▸ **DATA IN THIS EXERCISE**:
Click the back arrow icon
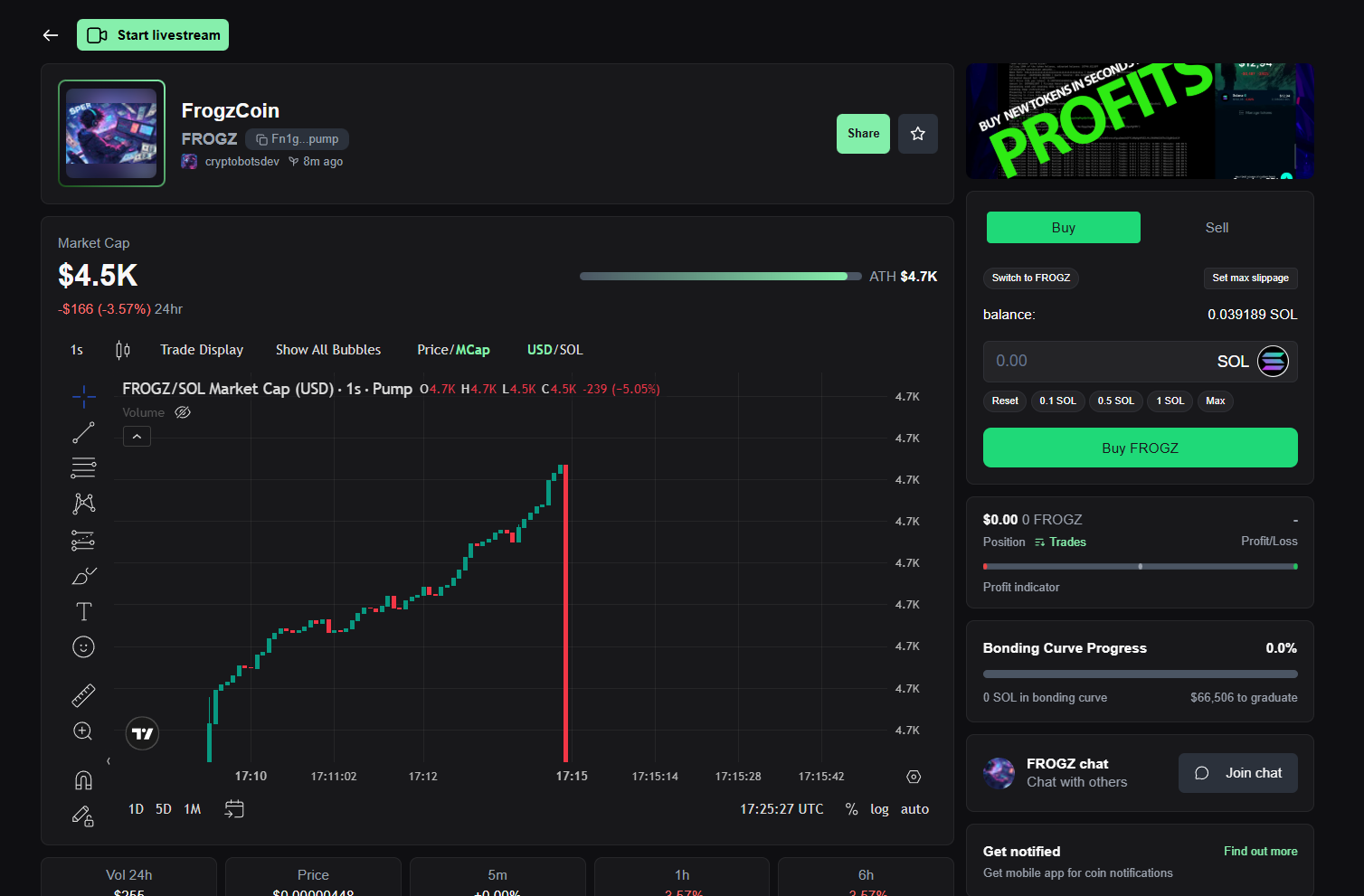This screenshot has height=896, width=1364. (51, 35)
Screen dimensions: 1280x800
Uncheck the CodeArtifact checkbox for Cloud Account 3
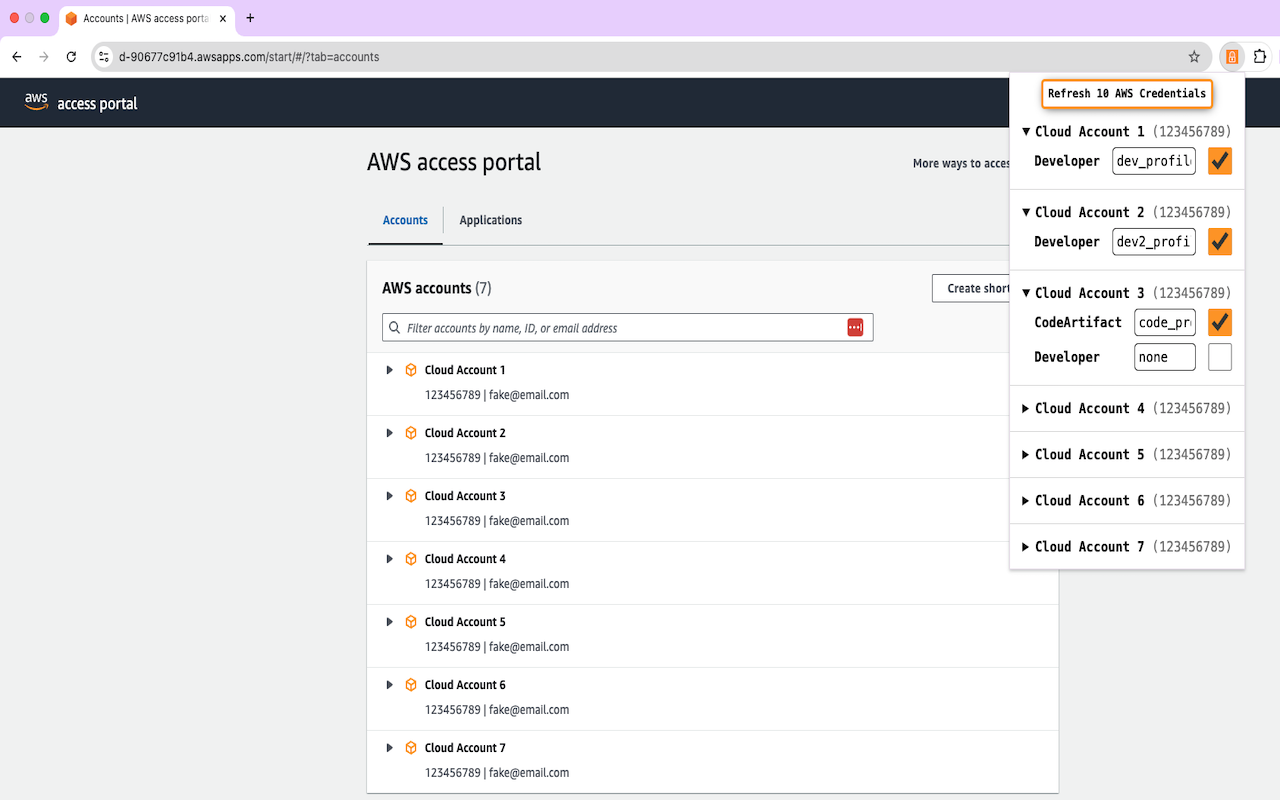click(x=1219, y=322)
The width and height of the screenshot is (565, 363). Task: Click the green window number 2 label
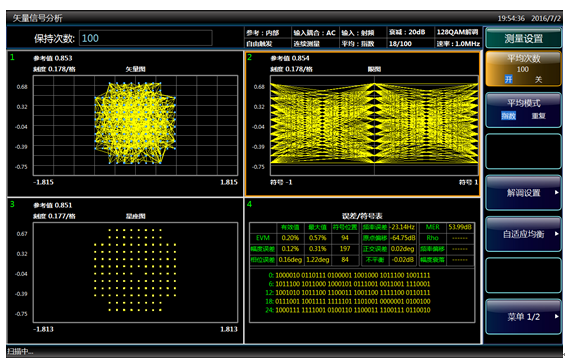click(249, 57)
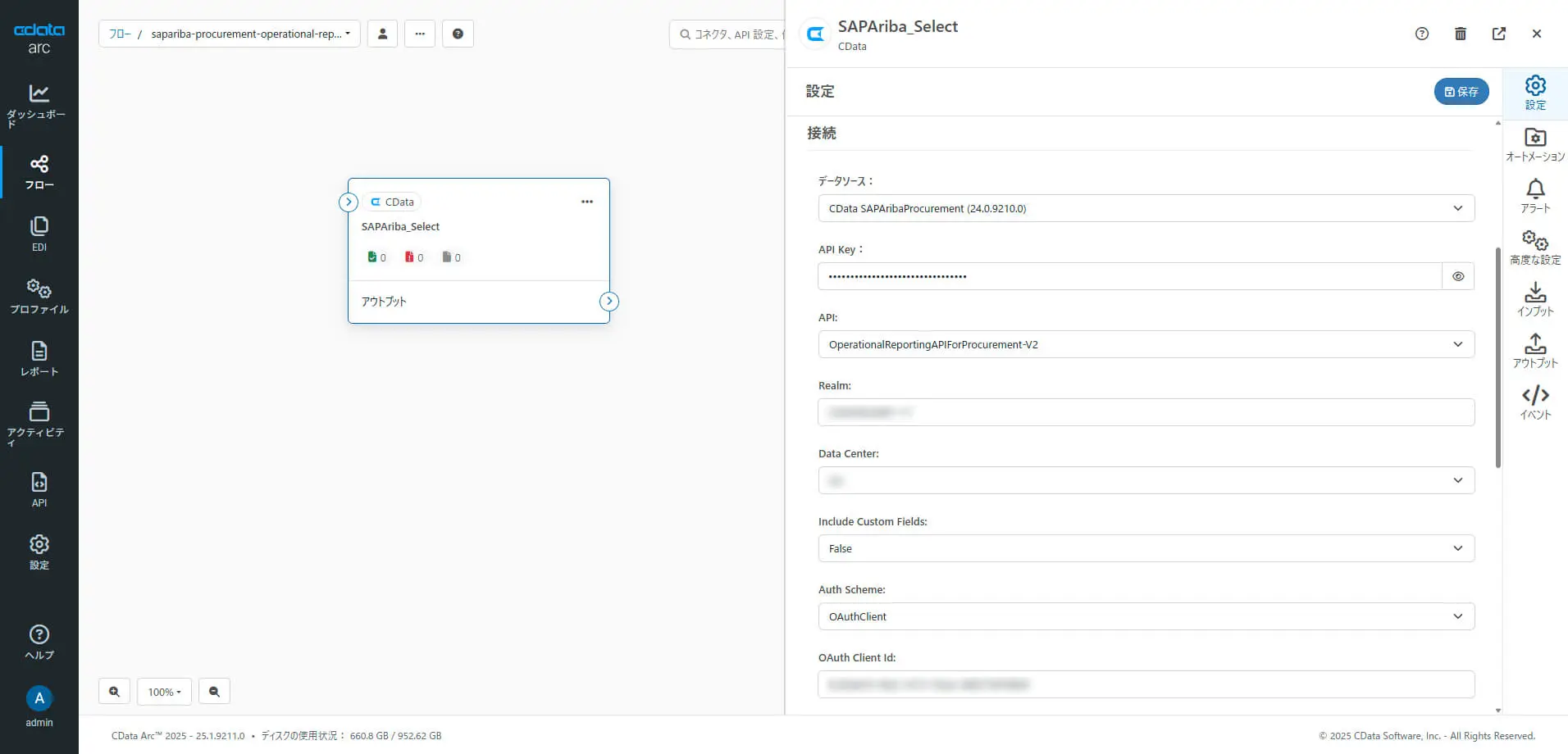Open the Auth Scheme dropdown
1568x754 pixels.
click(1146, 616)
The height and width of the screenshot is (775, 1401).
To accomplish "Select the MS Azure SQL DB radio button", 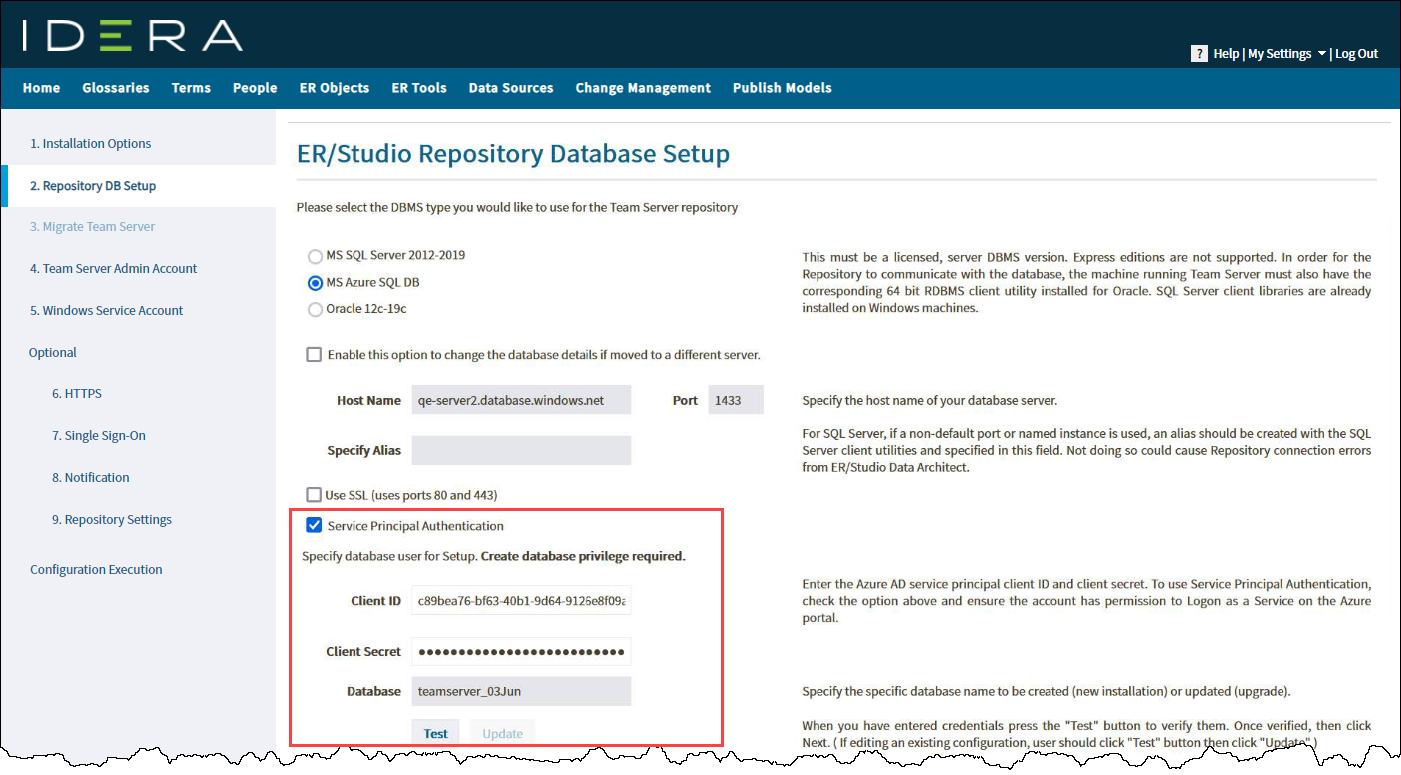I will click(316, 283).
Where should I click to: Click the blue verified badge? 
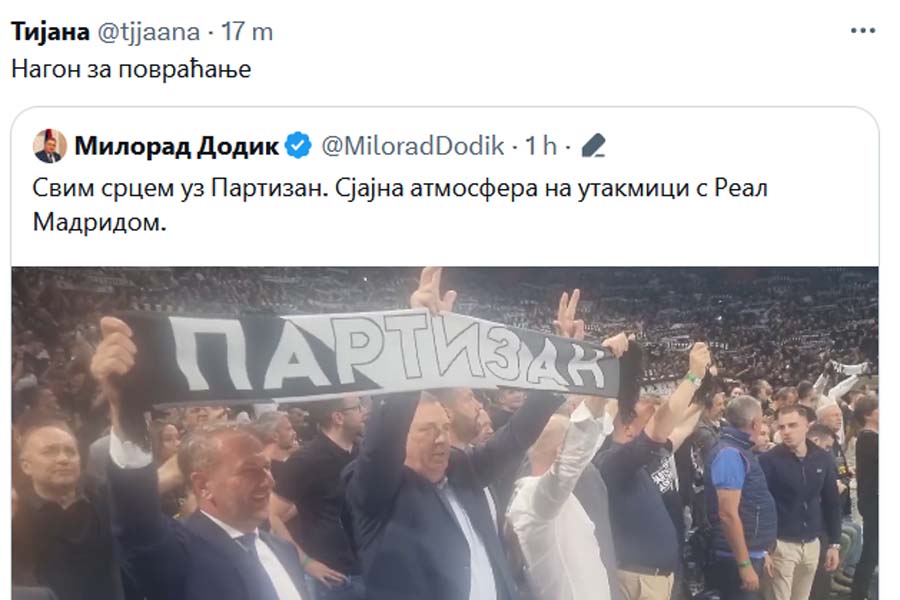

▸ **TASK GOAL**:
Leaving out each picture, repeat exactly the lines above from the one that contains "The width and" through the one that contains "The height and".

▸ **RESULT FOR THIS EXERCISE**:
The width and height of the screenshot is (565, 363). Task: Click the green window number 2 label
click(249, 57)
Open the Auth Scheme dropdown
1568x754 pixels.
click(1146, 616)
The height and width of the screenshot is (775, 1401).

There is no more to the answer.